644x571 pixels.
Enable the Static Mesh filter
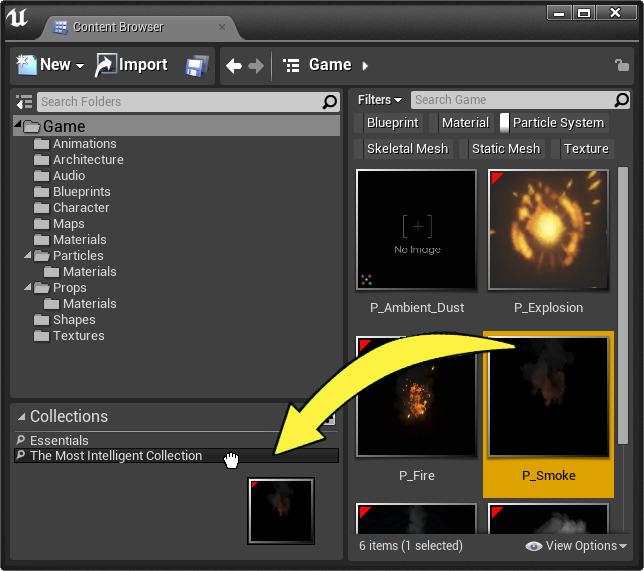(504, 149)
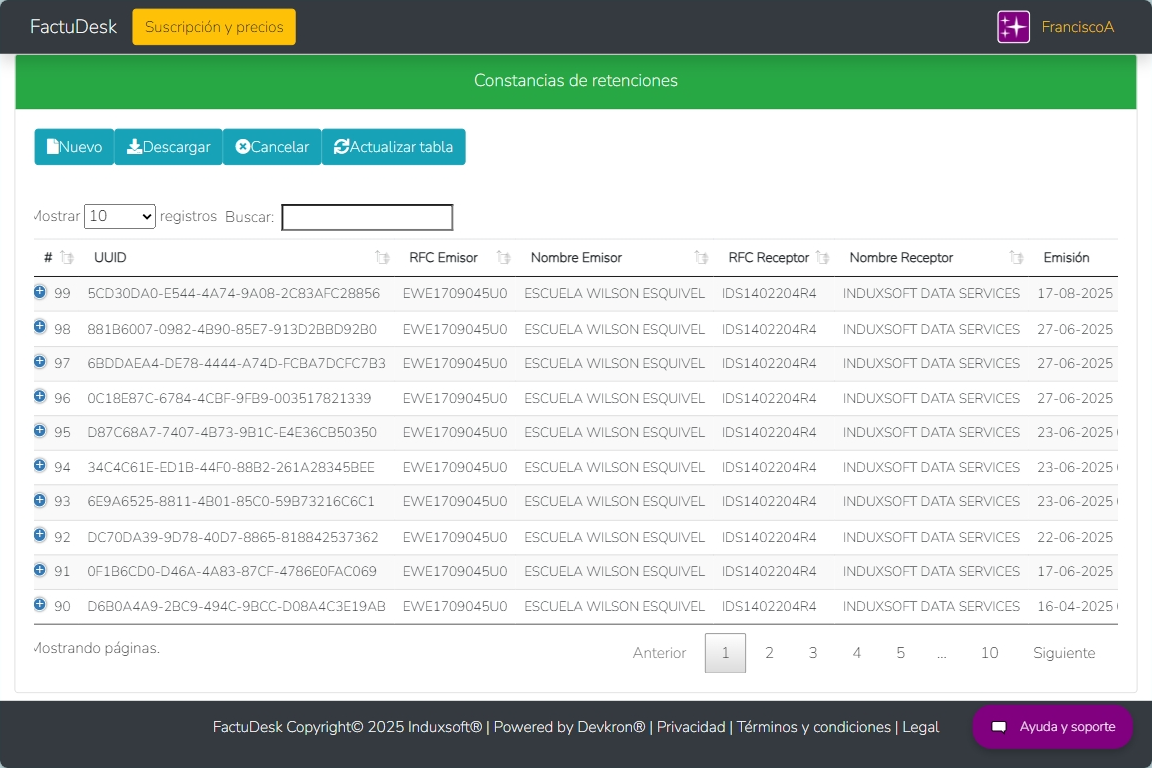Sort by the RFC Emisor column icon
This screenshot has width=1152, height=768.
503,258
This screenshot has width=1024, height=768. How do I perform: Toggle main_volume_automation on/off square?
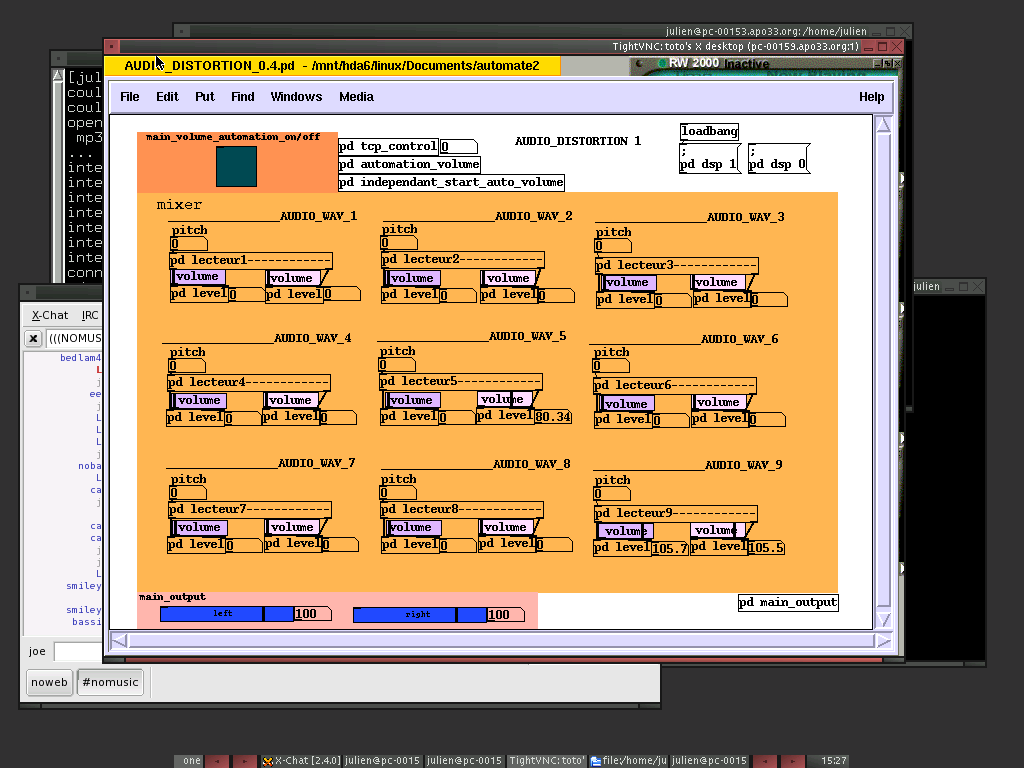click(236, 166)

• _ASSIGNED TASK_:
Pictures are to be omitted; otherwise, write out the data exactly as it appears.

• _SOLUTION_:
644x571 pixels.
Enable the Static Mesh filter
(504, 149)
Sort by the RFC Emisor column icon
This screenshot has width=1152, height=768.
503,258
This screenshot has width=1024, height=768. How do I perform: Toggle main_volume_automation on/off square?
click(236, 166)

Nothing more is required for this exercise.